──────── Selection ────────
In a recent decision (Cour de Cassation, Civ. 1, 16 December 2015, N°D14-26.279), confirming the decision of the Paris Court of Appeal (Cour d'appel de Paris, pôle 1, chambre 1, n°13/13459, 14 October 2014), the French Cour de Cassation (Supreme Court) has again emphasized the principle that the independence and neutrality of arbitrators is of paramount importance.


Articles 1456 and 1506 of the French Code of Civil Procedure ("CPC") provide that an arbitrator is obliged to disclose any circumstance that might affect his independence or impartiality.

Article 1456 of the CPC (applicable pursuant to Article 1506(2)) provides that:

"Before accepting a mandate, an arbitrator shall disclose any circumstance that may affect his or her independence or impartiality. He or she shall also disclose promptly any such circumstance that may arise after accepting the mandate".


Caribbean Fiber Holdings ("CFH"), an American company fully owned by Leucadia National Corporation, and the French company Auto-Guadeloupe Investissements ("AGI") were the owners of Global Caribbean Fiber SA ("GCF"), a French submarine telephone cable company operating in Guadeloupe.

In 2008, AGI and CFH began negotiations with Columbus Acquisitions Inc and Columbus Holdings (together "Columbus") for the sale and purchase of shares in GCF. For this purpose, the parties entered into several memoranda of understanding; the latter of which was governed by Barbadian law and provided for arbitration under the rules of the International Centre for Dispute Resolution ("ICDR"), before a sole arbitrator seated in Barbados.

Ultimately, AGI did not proceed with the sale.
──────── Input rows ────────
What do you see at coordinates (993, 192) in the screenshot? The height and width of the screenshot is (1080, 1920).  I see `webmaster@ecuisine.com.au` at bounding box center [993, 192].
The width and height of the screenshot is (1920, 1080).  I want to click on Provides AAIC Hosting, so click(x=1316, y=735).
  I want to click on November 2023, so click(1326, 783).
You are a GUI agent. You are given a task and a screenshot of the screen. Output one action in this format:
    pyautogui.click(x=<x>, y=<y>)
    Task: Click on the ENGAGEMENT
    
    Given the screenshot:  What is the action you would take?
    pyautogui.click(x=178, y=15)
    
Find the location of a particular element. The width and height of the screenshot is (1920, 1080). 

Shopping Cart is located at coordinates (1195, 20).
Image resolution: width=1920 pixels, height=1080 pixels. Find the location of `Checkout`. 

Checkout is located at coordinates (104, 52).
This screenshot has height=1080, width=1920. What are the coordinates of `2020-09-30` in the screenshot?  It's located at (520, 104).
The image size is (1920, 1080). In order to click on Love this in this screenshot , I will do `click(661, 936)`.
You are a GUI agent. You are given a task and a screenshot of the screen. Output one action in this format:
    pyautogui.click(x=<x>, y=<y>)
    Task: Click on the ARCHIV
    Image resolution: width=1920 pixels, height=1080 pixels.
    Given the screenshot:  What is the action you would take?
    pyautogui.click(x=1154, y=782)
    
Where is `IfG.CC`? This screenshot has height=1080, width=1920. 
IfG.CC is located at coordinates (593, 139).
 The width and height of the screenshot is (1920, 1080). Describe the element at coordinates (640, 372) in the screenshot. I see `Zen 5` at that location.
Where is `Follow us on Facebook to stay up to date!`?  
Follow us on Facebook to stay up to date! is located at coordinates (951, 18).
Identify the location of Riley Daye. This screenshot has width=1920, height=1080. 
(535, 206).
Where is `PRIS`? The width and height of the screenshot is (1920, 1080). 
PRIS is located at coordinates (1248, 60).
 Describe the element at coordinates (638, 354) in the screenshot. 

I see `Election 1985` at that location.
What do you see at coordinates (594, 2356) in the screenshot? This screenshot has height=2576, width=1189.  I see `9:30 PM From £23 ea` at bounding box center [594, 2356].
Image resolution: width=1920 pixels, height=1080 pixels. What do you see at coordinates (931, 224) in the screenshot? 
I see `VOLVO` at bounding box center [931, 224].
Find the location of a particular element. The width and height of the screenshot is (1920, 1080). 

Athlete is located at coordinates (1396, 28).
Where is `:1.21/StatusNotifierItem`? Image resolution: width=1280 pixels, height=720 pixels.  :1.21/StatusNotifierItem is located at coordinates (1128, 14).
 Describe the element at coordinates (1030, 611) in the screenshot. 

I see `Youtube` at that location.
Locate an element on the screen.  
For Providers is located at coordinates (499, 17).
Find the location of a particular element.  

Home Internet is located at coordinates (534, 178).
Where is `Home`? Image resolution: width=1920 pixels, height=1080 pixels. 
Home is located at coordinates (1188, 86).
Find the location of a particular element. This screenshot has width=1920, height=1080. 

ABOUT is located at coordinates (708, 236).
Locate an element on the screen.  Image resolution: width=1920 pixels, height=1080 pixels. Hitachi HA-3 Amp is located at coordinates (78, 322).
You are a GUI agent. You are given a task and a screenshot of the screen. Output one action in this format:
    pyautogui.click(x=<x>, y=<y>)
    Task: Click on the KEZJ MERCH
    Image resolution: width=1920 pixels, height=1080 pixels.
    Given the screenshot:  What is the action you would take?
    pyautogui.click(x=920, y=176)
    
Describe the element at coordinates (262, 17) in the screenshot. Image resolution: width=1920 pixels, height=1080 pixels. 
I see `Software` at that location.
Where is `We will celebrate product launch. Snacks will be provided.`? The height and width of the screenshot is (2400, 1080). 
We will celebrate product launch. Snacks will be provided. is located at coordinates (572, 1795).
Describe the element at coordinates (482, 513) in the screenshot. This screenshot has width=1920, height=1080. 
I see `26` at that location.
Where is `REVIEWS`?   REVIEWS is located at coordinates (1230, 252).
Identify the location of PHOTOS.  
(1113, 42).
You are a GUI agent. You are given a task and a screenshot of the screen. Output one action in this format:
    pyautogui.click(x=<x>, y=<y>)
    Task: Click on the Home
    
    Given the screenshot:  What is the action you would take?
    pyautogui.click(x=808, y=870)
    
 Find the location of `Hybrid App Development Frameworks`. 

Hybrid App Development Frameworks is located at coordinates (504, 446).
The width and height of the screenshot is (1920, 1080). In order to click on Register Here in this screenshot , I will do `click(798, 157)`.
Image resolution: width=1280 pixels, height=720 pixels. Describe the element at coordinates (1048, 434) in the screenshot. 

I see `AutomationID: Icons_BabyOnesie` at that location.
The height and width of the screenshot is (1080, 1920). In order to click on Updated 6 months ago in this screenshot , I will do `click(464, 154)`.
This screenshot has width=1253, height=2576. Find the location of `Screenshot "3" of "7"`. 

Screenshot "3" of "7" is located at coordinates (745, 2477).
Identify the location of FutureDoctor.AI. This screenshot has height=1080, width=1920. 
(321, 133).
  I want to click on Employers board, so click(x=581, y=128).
────────
To-do list =>
**a.** Repeat the arbitration passage from "Caribbean Fiber Holdings" up to and including "with the sale.".
**b.** Format the rows as a JSON list of strings, starting at the line with "Identify the location of FutureDoctor.AI." and running through the last line of the rows. Give one string per line and leave out blank lines.
The arbitration passage and the rows come from unrelated sources.

The replies =>
**a.**
Caribbean Fiber Holdings ("CFH"), an American company fully owned by Leucadia National Corporation, and the French company Auto-Guadeloupe Investissements ("AGI") were the owners of Global Caribbean Fiber SA ("GCF"), a French submarine telephone cable company operating in Guadeloupe.

In 2008, AGI and CFH began negotiations with Columbus Acquisitions Inc and Columbus Holdings (together "Columbus") for the sale and purchase of shares in GCF. For this purpose, the parties entered into several memoranda of understanding; the latter of which was governed by Barbadian law and provided for arbitration under the rules of the International Centre for Dispute Resolution ("ICDR"), before a sole arbitrator seated in Barbados.

Ultimately, AGI did not proceed with the sale.

**b.**
[
  "Identify the location of FutureDoctor.AI. This screenshot has height=1080, width=1920. ",
  "(321, 133).",
  "  I want to click on Employers board, so click(x=581, y=128)."
]